In questo 2013 quasi da riporre in soffitta, ho letto più di 20 libri e stretto meno di 5 amicizie.
Magari è questo il mio problema. Ammesso che io ne abbia uno.
Ieri un ragazzo, alla fermata dell’autobus, mi ha detto, testuali parole: “Ma ti piace davvero così tanto leggere? Hai sempre un libro in mano, quando ti vedo. Non lo capisco.”
Ho sorriso e basta, per poi rituffarmi subito tra le pagine.
Che avrei potuto dirgli? Non l’avevo neppure mai notato, io. Che avrei potuto rispondere? Tanto “non lo capisce”, voglio dire.
Con i libri è più facile che con le persone.
Certi libri, quando finisco di leggerli, li abbraccio.
Li abbraccio sul serio, ovunque io mi trovi, per dirgli grazie.
Non è così facile essere altrettanto spontanei con le persone.
Ci sono regole, sottintesi, malintesi.
Con i libri è tutto chiaro. E’ tutto nero su bianco, niente scherzi.
E se ci sono sottintesi è solo perché ce li metto io stessa, tra le righe, nascondendo – o forse cercando – un pezzetto della mia vita, lì in mezzo.
Oggi ho abbracciato un libro appena finito, in treno, di ritorno dal lavoro.

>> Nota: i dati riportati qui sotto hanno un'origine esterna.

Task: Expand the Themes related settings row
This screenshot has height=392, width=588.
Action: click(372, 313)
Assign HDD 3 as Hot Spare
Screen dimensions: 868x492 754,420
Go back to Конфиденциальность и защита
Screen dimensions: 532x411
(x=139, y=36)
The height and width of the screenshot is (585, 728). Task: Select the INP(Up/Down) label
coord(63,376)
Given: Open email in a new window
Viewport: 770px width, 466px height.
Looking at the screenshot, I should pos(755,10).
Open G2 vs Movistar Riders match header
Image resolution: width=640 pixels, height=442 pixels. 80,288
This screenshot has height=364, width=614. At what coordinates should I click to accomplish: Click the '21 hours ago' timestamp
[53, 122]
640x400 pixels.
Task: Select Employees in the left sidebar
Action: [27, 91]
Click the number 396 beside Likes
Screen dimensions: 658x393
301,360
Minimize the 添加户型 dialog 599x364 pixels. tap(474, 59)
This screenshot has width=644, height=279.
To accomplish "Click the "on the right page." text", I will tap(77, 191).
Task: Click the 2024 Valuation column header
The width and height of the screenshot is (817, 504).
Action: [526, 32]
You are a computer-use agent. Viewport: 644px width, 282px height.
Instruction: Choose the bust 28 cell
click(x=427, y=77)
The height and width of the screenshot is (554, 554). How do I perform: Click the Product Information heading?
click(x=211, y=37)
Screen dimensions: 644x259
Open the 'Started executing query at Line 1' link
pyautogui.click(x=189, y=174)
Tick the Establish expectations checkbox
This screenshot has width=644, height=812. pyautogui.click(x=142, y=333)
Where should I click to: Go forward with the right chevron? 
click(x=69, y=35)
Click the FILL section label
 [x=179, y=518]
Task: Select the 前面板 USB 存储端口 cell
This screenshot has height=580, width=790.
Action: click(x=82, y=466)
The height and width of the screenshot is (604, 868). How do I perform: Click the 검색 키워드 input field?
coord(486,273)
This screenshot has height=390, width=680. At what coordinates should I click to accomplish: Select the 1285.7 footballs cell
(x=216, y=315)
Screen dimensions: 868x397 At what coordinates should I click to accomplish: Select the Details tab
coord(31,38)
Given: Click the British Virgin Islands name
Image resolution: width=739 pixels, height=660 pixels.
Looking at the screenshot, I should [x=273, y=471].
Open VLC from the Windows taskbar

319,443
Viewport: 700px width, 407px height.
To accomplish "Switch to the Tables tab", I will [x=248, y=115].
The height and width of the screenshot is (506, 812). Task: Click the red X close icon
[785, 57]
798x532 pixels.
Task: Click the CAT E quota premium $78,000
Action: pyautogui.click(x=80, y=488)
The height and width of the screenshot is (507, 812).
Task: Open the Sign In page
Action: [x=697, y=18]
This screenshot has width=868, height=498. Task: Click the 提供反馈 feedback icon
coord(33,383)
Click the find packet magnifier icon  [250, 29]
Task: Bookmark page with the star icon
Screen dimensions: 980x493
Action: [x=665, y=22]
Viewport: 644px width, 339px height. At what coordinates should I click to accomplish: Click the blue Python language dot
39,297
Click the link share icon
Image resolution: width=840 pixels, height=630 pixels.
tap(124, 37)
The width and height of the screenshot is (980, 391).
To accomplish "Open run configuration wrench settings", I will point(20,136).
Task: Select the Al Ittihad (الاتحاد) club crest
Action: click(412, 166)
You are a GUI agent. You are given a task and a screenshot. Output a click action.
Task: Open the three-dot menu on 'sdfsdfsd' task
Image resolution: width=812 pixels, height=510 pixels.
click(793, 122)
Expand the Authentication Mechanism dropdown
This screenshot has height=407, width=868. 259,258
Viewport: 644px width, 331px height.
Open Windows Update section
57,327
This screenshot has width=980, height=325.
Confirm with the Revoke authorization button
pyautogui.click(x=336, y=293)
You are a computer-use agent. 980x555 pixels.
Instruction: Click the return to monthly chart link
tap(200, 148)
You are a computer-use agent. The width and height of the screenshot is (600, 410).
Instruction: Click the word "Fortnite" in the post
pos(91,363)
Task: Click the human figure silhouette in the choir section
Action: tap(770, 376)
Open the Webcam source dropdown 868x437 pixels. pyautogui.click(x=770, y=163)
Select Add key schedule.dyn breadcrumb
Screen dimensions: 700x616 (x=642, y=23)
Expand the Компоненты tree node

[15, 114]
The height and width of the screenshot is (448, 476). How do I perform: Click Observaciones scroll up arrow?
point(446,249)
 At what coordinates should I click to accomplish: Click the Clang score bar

Gli ho detto silenziosamente grazie anche perché mi ha regalato la sua ultima parola giusto in tempo per alzare gli occhi e vedere qualcosa di bellissimo, al di là del finestrino sporco.
C’erano banchi di nebbia ben definiti, piccoli, proprio sopra un fiumiciattolo appoggiato in un posto a cui non saprei dare un nome.
Se ne stavano lì, immobili, fluttuando sulla superficie dell’acqua come fantasmi indecisi sul da farsi.
Ho notato che nessuno, in tutto il vagone, stava approfittando di quel piccolo spettacolo inatteso.
C’erano poche persone e parlavano tra di loro, a gruppetti.
Il mio libro ha smesso di parlare al momento giusto, lasciandomi scoprire quel frammento di mondo così strano e perfetto, senza perdersi in futili chiacchiere.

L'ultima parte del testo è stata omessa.